[发明专利]牛病毒性腹泻病毒荧光定量RT-PCR检测试剂盒

说明书

技术领域

本发明所涉及的牛病毒性腹泻病毒荧光定量RT-PCR检测试剂盒，属于兽用生物制品领域。 

背景技术

牛病毒性腹泻/粘膜病是由牛病毒性腹泻病毒（BovineViralDiarrheaVirus，BVDV）引起的传染病。BVDV在世界范围内广泛分布，给全球乳、肉牛带来巨大的经济损失，山羊（TOPLIFFCL,SMITHDR,CLOWSER SL,et al.Prevalence of bovine viral diarrhea virus infections in alpacas in the United States.J Am Vet Med Assoc,2009,234(4):519-529.）、绵羊、猪（TERPSTRA C,WENSVOORT G.Acongenital persistent infection of bovine virus diarrhoea virus in pigs:clinical,virological and immunological observations.Vet Q,1997,19(3):97-101.）、鹿及小袋鼠等动物都是BVDV的宿主和传染源（LINDBERG A,BROWNLIE J,GUNN GJ,et al.The control of bovine viral diarrhoea virus in Europe:today and in the future.Rev Sci Tech,2006,25(3):961-979.）。牛血清、冷冻胚胎、牛精液等牛源产品都可能污染BVDV，造成BVDV的传播。在兽用疫苗生产中，常使用牛血清、牛睾丸细胞、胰酶等牛源材料作为原材料。因此，一旦这些原料污染了BVDV，则必将导致疫苗产品的污染。尤其是猪用疫苗污染后，会导致免疫猪感染BVDV，造成自身类似猪瘟的临床症状给猪瘟的诊断带来困难外，还会成为BVDV的污染源。 

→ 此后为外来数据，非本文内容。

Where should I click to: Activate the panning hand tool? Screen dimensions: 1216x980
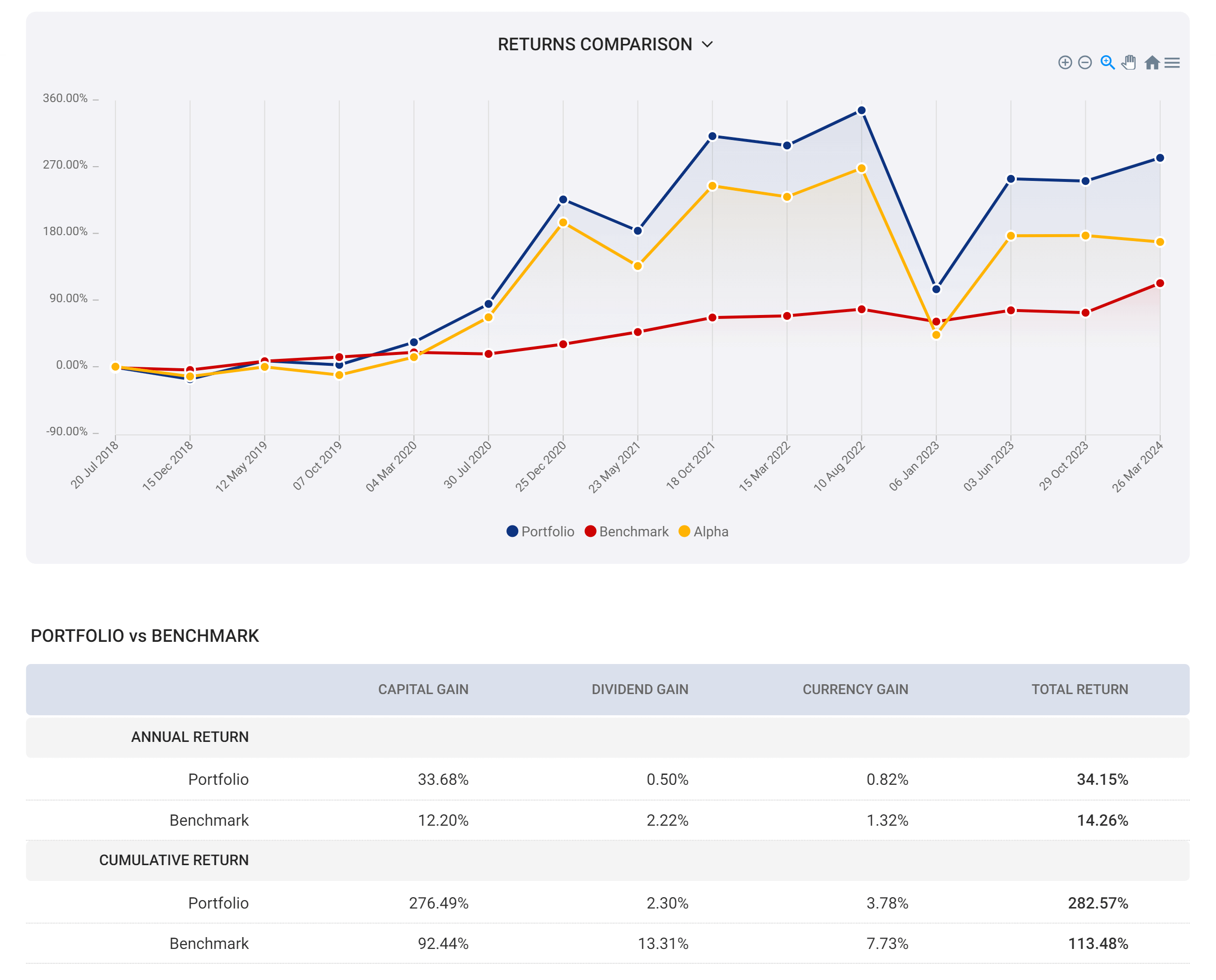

目前BVDV的检测主要有荧光抗体检测法、绿猴肾（vero）传代细胞检测法、致细胞病变和（或）红细胞吸附外源病毒的检验法（中华人民共和国农业部.中华人民共和国兽用生物制品规程.北京:化学工业出版社,2000,180-192.）等，这三种方法相对来说比较耗时、费力、灵敏度较低。近年来发展起来的RT-PCR，荧光定量RT-PCR逐渐成熟并应用于分子生物学各领域。而荧光定量RT-PCR与普通RT-PCR相比具有灵敏性更强、特异性更好，污染几率小，自动化高、高通量等优势。 

本发明的目的是结合荧光定量RT-PCR技术建立一套快速、特异、灵敏的检测BVDV的荧光定量RT-PCR试剂盒，用于疫苗生产中牛源原材料污染BVDV的检测以及猪和牛的BVDV感染的检测。 

发明内容

一、本发明的主要技术原理 

实时荧光定量聚合酶链式反应（Real--time Fluorogenetic Quantitative PCR,FQ-PCR）技术是20世纪90年代中期发展起来的一种新型核酸定量技术（Heid,C.A.,etal.,Realtime quantitative PCR..Genome Res,1996.6(10):986-94.），该技术是通过始点定量和荧光检测系统实时监测累积荧光强度而实现的，它可以采用绝对定量和相对定量两种方式实现定量检测。FQ-PCR技术包括探针类和染料类两种（Wittwer,C.T.,etal.,Continuous fluorescence monitoring of rapid cycle DNA amplification.Biotechniques,1997.22(1):130-1,134-8）。探针类是利用与模板特异杂交的探针来指示扩增产物的增加，以TaqMan^TM技术为代表，常用的荧光基团是FAM，TET，VIC，HEX；染料类是应用一种能与双链DNA小沟结合的荧光染料，荧光信号强弱与双链DNA的数量相关，可以根据荧光信号检测出PCR体系存在的双链DNA数量，常用的是SYBRGreenI染料。